TROISIEME MOYEN DE CASSATION L'arrêt attaqué encourt la censure EN CE QU'IL a dit le licenciement dépourvu de cause réelle et sérieuse, condamné la société AFD Technologies à payer à Monsieur Y... les sommes suivantes : 30 000 euros à titre d'indemnité pour licenciement sans cause réelle et sérieuse, 4.443,55 euros à titre de rappel de salaire au titre de la mise à pied à titre conservatoire prononcée du 23 juillet au 20 août 2010, 444,35 euros à titre de congés payés sur mise à pied, 14 250 euros à titre d'indemnité compensatrice de préavis, 1 425 euros à titre de congés payés sur préavis, 4 255,21 euros à titre d'indemnité conventionnelle de licenciement, ordonnant d'office le remboursement par l'employeur, à l'organisme concerné, du montant des indemnités de chômage éventuellement servies au salarié du jour de son licenciement au jour du prononcé de l'arrêt dans la limite de 6 mois d'indemnités ; AUX MOTIFS QUE, par lettre du 20 juillet 2010, M.

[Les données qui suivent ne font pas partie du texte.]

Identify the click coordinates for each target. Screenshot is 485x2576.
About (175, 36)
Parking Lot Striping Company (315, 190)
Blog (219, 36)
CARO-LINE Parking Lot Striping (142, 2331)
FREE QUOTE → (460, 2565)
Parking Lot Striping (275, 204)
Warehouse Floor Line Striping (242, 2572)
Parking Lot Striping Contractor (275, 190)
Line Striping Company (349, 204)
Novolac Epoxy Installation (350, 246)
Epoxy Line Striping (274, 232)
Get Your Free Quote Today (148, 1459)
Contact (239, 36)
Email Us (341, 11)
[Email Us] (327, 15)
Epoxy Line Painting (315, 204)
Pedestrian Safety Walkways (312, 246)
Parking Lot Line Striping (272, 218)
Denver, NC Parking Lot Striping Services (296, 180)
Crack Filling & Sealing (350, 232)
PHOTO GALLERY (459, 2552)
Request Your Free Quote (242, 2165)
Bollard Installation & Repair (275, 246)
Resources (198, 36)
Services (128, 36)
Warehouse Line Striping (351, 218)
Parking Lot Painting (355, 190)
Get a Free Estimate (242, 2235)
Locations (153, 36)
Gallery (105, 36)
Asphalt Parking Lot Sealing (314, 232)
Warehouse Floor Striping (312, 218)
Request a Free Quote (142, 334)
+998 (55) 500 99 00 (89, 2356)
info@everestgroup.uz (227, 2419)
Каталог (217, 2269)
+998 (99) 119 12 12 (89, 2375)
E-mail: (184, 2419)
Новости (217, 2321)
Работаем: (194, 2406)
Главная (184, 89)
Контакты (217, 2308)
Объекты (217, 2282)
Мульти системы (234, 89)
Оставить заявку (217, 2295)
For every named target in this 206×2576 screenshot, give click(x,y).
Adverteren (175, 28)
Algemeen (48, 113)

Y... a été mis à pied à titre conservatoire et convoqué à un entretien préalable fixé au 3 août 2010 ; qu'il a été licencié pour faute grave par lettre recommandée avec accusé de réception du 18 août 2010 ; par lettre du 20 juillet 2010, M.
Y... a été mis à pied à titre conservatoire et convoqué à un entretien préalable fixé au 3 août 2010 ; qu'il a été licencié pour faute grave par lettre recommandée avec accusé de réception du 18 août 2010 ainsi libellée « I.
Motifs du licenciement 1.
Rappel de l'historique Le 23 avril 2007 vous avez été embauché dans notre société en contrat à durée indéterminée en qualité de chef de projet senior.